* **Exercise objective**: Give the entries again, exactly as written.

* **Excerpted data**:
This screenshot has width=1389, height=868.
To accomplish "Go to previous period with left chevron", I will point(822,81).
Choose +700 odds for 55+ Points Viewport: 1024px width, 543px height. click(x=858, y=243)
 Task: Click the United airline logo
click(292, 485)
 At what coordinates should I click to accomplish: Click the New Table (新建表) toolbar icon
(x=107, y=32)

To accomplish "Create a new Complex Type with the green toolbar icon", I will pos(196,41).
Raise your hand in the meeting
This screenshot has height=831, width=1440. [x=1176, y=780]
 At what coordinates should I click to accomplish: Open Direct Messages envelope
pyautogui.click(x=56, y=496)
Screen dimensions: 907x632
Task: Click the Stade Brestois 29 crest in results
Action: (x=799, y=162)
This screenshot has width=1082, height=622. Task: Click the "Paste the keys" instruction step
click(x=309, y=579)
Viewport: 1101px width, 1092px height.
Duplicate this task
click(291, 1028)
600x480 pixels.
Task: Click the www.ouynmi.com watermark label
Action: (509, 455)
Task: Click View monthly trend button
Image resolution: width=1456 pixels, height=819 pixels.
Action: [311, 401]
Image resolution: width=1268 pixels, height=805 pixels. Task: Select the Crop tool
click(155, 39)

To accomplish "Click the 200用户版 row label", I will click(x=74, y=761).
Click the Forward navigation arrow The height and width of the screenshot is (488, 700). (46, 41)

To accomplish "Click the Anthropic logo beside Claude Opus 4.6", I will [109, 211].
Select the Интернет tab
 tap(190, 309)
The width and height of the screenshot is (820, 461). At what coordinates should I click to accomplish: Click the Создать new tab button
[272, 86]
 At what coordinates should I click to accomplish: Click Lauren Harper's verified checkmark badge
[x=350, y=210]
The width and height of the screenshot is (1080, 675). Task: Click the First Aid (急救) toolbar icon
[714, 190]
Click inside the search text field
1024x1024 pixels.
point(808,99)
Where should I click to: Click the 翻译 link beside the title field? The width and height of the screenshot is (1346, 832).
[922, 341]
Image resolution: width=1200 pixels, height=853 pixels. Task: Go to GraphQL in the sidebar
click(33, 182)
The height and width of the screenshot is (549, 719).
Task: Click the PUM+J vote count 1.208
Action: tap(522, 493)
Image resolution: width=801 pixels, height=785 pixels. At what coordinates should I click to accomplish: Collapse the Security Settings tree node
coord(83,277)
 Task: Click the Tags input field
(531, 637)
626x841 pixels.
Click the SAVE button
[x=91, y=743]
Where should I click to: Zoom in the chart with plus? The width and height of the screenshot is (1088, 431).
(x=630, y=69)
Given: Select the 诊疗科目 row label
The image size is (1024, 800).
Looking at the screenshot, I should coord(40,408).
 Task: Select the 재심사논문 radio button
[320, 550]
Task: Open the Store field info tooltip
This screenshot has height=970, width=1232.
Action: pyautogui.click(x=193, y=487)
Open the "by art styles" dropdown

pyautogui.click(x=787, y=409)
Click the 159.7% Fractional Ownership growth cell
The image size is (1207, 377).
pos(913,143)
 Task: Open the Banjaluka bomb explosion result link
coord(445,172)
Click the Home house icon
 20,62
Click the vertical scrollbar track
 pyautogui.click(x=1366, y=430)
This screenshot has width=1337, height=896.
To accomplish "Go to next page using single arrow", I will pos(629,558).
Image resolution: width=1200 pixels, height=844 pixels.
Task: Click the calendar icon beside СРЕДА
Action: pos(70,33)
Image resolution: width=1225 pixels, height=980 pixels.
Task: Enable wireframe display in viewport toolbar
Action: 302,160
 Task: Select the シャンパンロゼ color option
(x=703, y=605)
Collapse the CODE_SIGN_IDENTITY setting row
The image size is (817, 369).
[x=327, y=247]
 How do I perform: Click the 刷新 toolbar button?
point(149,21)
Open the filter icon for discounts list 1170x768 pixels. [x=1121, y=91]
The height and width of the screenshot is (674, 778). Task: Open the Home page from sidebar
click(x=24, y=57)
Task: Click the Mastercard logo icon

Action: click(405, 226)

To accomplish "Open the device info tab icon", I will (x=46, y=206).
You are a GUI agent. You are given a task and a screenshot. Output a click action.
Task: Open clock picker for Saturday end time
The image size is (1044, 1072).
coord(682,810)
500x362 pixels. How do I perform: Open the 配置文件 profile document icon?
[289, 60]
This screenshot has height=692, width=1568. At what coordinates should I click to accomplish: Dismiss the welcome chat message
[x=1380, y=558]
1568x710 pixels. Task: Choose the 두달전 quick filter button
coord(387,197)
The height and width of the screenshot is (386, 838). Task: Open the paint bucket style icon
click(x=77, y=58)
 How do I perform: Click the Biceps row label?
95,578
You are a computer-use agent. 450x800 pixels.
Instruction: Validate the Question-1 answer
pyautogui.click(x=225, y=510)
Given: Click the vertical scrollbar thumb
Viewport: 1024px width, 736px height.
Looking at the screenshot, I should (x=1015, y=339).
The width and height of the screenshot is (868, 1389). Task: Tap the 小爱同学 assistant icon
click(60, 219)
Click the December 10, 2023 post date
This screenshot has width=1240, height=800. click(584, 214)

* **Solution below**:
This screenshot has width=1389, height=868.
To accomplish "Go to previous period with left chevron", I will point(822,81).
Choose +700 odds for 55+ Points Viewport: 1024px width, 543px height. click(x=858, y=243)
 Task: Click the United airline logo
click(292, 485)
 At what coordinates should I click to accomplish: Click the New Table (新建表) toolbar icon
(x=107, y=32)

To accomplish "Create a new Complex Type with the green toolbar icon", I will pos(196,41).
Raise your hand in the meeting
This screenshot has height=831, width=1440. [x=1176, y=780]
 At what coordinates should I click to accomplish: Open Direct Messages envelope
pyautogui.click(x=56, y=496)
Screen dimensions: 907x632
Task: Click the Stade Brestois 29 crest in results
Action: (x=799, y=162)
This screenshot has width=1082, height=622. Task: Click the "Paste the keys" instruction step
click(x=309, y=579)
Viewport: 1101px width, 1092px height.
Duplicate this task
click(291, 1028)
600x480 pixels.
Task: Click the www.ouynmi.com watermark label
Action: (509, 455)
Task: Click View monthly trend button
Image resolution: width=1456 pixels, height=819 pixels.
Action: [311, 401]
Image resolution: width=1268 pixels, height=805 pixels. Task: Select the Crop tool
click(155, 39)

To accomplish "Click the 200用户版 row label", I will click(x=74, y=761).
Click the Forward navigation arrow The height and width of the screenshot is (488, 700). (46, 41)

To accomplish "Click the Anthropic logo beside Claude Opus 4.6", I will [109, 211].
Select the Интернет tab
 tap(190, 309)
The width and height of the screenshot is (820, 461). At what coordinates should I click to accomplish: Click the Создать new tab button
[272, 86]
 At what coordinates should I click to accomplish: Click Lauren Harper's verified checkmark badge
[x=350, y=210]
The width and height of the screenshot is (1080, 675). Task: Click the First Aid (急救) toolbar icon
[714, 190]
Click inside the search text field
1024x1024 pixels.
point(808,99)
Where should I click to: Click the 翻译 link beside the title field? The width and height of the screenshot is (1346, 832).
[922, 341]
Image resolution: width=1200 pixels, height=853 pixels. Task: Go to GraphQL in the sidebar
click(33, 182)
The height and width of the screenshot is (549, 719).
Task: Click the PUM+J vote count 1.208
Action: tap(522, 493)
Image resolution: width=801 pixels, height=785 pixels. At what coordinates should I click to accomplish: Collapse the Security Settings tree node
coord(83,277)
 Task: Click the Tags input field
(531, 637)
626x841 pixels.
Click the SAVE button
[x=91, y=743]
Where should I click to: Zoom in the chart with plus? The width and height of the screenshot is (1088, 431).
(x=630, y=69)
Given: Select the 诊疗科目 row label
The image size is (1024, 800).
Looking at the screenshot, I should coord(40,408).
 Task: Select the 재심사논문 radio button
[320, 550]
Task: Open the Store field info tooltip
This screenshot has height=970, width=1232.
Action: pyautogui.click(x=193, y=487)
Open the "by art styles" dropdown

pyautogui.click(x=787, y=409)
Click the 159.7% Fractional Ownership growth cell
The image size is (1207, 377).
pos(913,143)
 Task: Open the Banjaluka bomb explosion result link
coord(445,172)
Click the Home house icon
 20,62
Click the vertical scrollbar track
 pyautogui.click(x=1366, y=430)
This screenshot has width=1337, height=896.
To accomplish "Go to next page using single arrow", I will pos(629,558).
Image resolution: width=1200 pixels, height=844 pixels.
Task: Click the calendar icon beside СРЕДА
Action: pos(70,33)
Image resolution: width=1225 pixels, height=980 pixels.
Task: Enable wireframe display in viewport toolbar
Action: 302,160
 Task: Select the シャンパンロゼ color option
(x=703, y=605)
Collapse the CODE_SIGN_IDENTITY setting row
The image size is (817, 369).
[x=327, y=247]
 How do I perform: Click the 刷新 toolbar button?
point(149,21)
Open the filter icon for discounts list 1170x768 pixels. [x=1121, y=91]
The height and width of the screenshot is (674, 778). Task: Open the Home page from sidebar
click(x=24, y=57)
Task: Click the Mastercard logo icon

Action: click(405, 226)

To accomplish "Open the device info tab icon", I will (x=46, y=206).
You are a GUI agent. You are given a task and a screenshot. Output a click action.
Task: Open clock picker for Saturday end time
The image size is (1044, 1072).
coord(682,810)
500x362 pixels. How do I perform: Open the 配置文件 profile document icon?
[289, 60]
This screenshot has height=692, width=1568. At what coordinates should I click to accomplish: Dismiss the welcome chat message
[x=1380, y=558]
1568x710 pixels. Task: Choose the 두달전 quick filter button
coord(387,197)
The height and width of the screenshot is (386, 838). Task: Open the paint bucket style icon
click(x=77, y=58)
 How do I perform: Click the Biceps row label?
95,578
You are a computer-use agent. 450x800 pixels.
Instruction: Validate the Question-1 answer
pyautogui.click(x=225, y=510)
Given: Click the vertical scrollbar thumb
Viewport: 1024px width, 736px height.
Looking at the screenshot, I should (x=1015, y=339).
The width and height of the screenshot is (868, 1389). Task: Tap the 小爱同学 assistant icon
click(60, 219)
Click the December 10, 2023 post date
This screenshot has width=1240, height=800. click(584, 214)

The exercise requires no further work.